======== INPUT DATA

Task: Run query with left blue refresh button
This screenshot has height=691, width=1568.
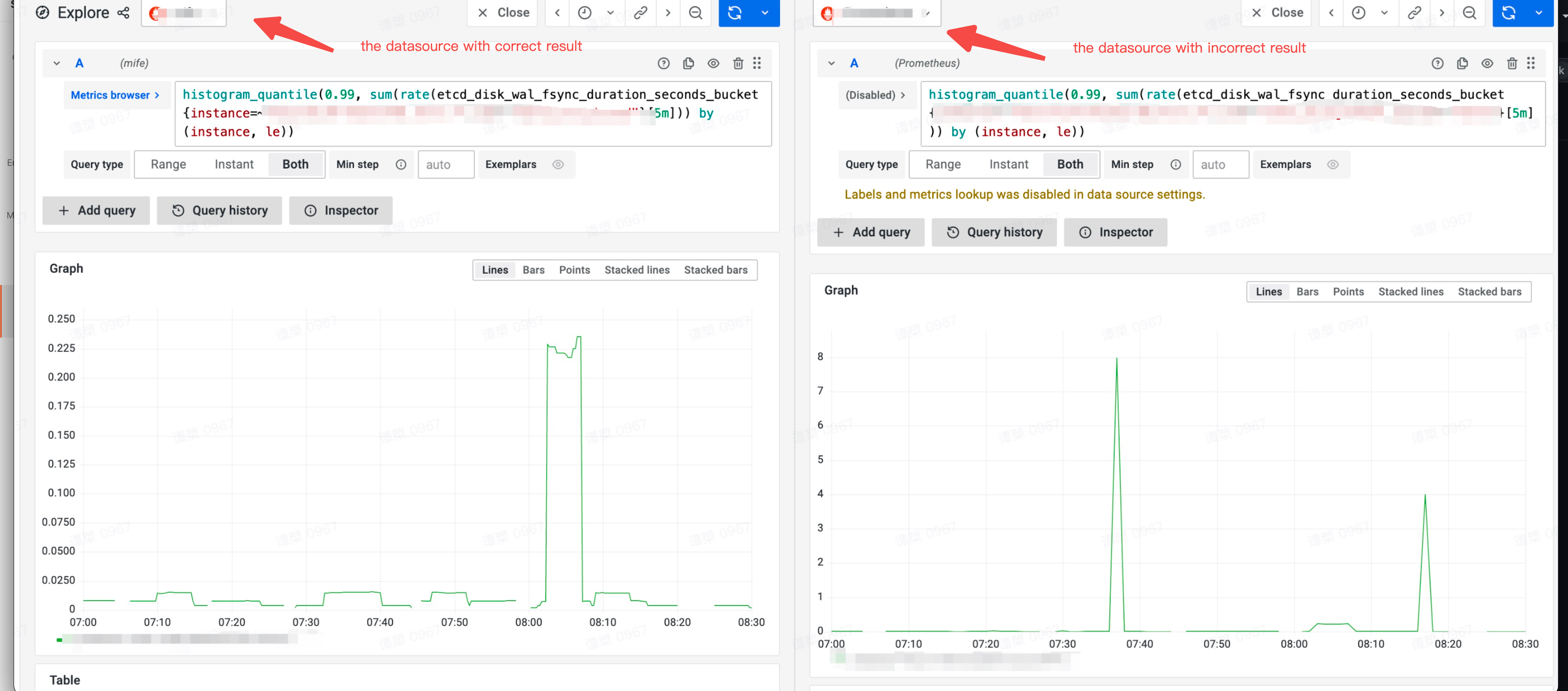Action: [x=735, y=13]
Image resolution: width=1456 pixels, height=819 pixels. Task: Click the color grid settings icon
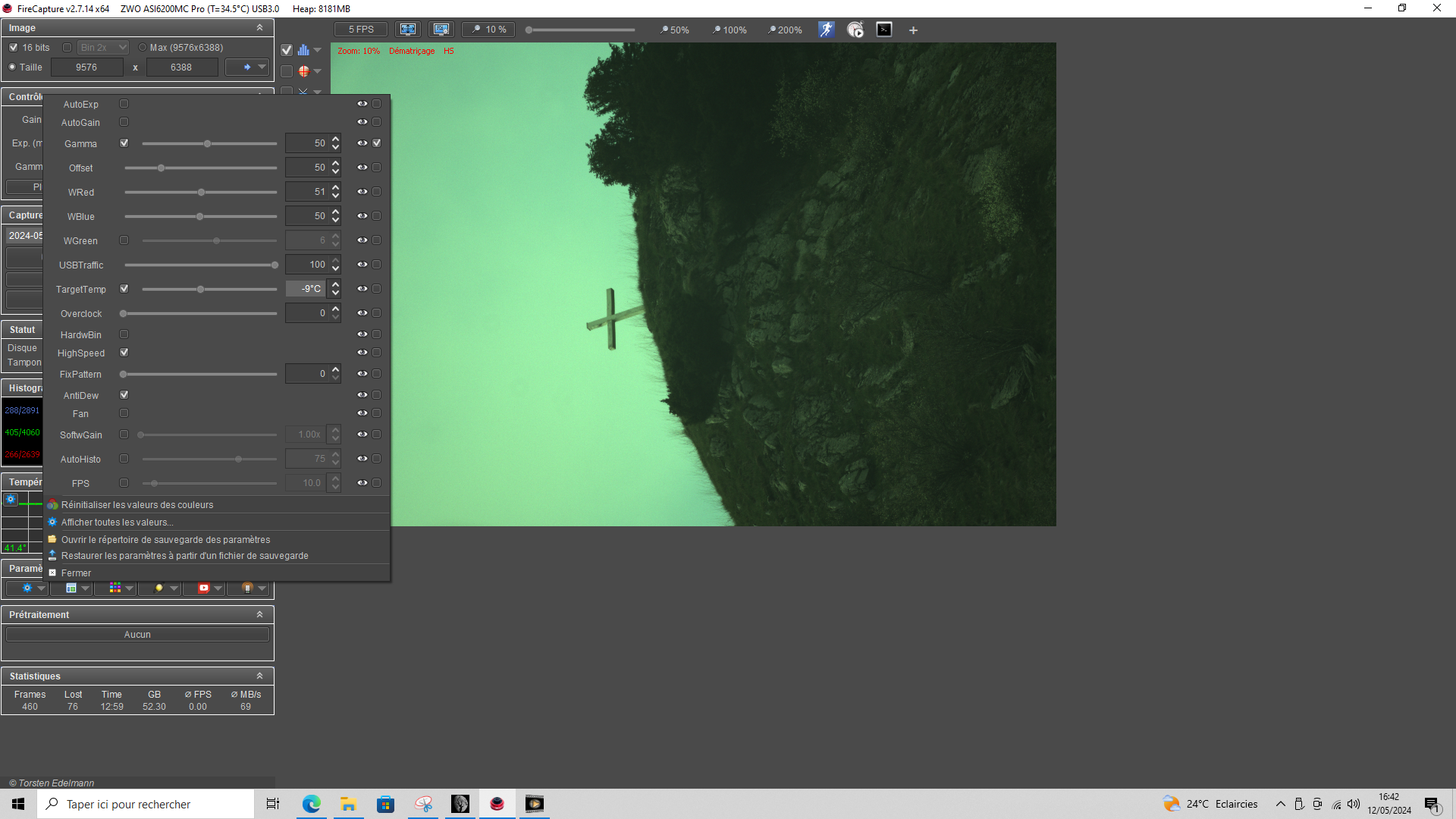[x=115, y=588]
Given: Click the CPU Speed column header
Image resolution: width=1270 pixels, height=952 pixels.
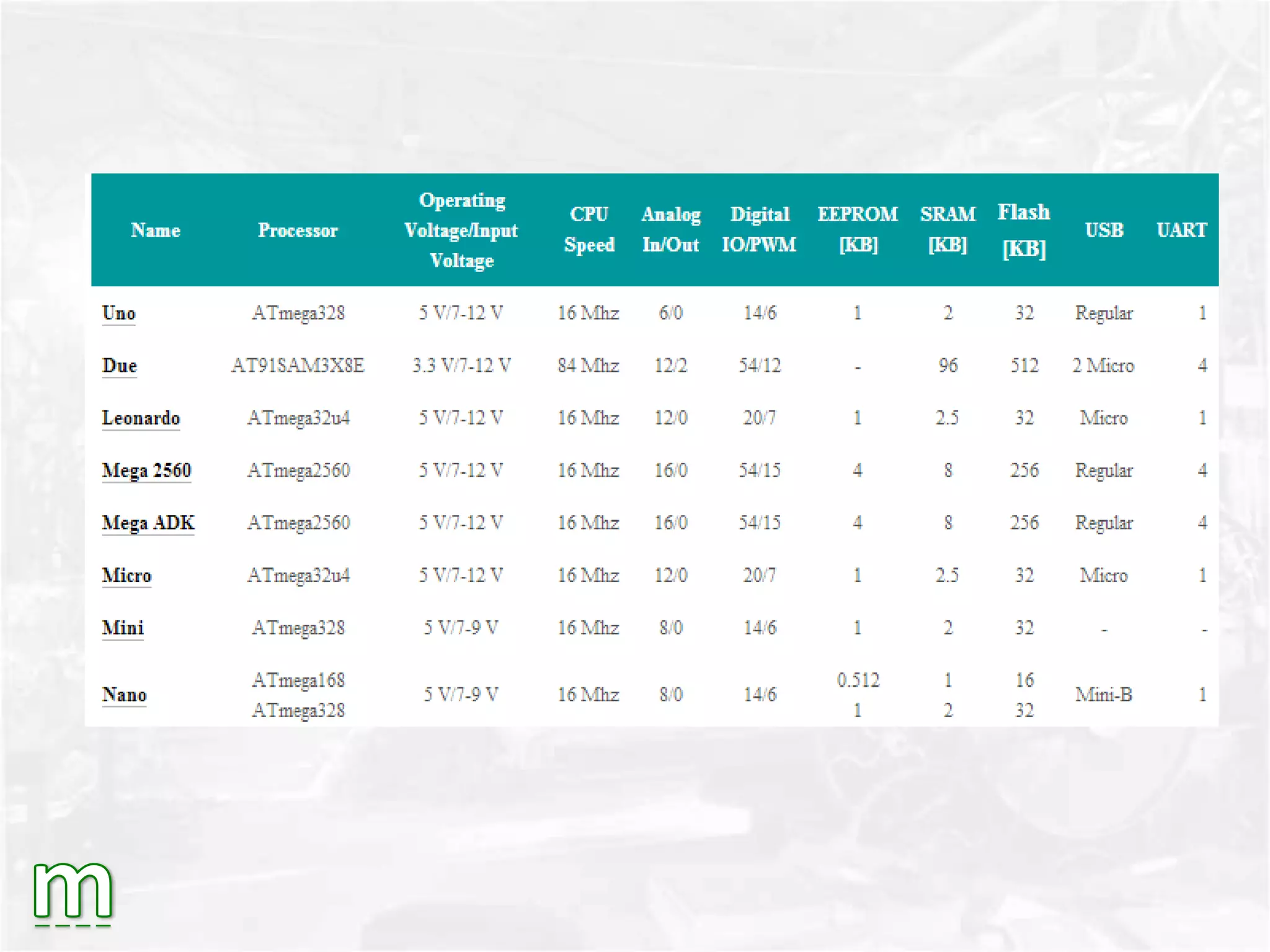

================

■ **PROBLEM REQUIREMENTS**: All of the lines above should be retyped precisely, apart from the pictures.

■ **ANSWER TO THIS TASK**:
Task: Run query with left blue refresh button
This screenshot has height=691, width=1568.
Action: [x=735, y=13]
Image resolution: width=1456 pixels, height=819 pixels. Task: Click the color grid settings icon
[x=115, y=588]
Given: Click the CPU Speed column header
Image resolution: width=1270 pixels, height=952 pixels.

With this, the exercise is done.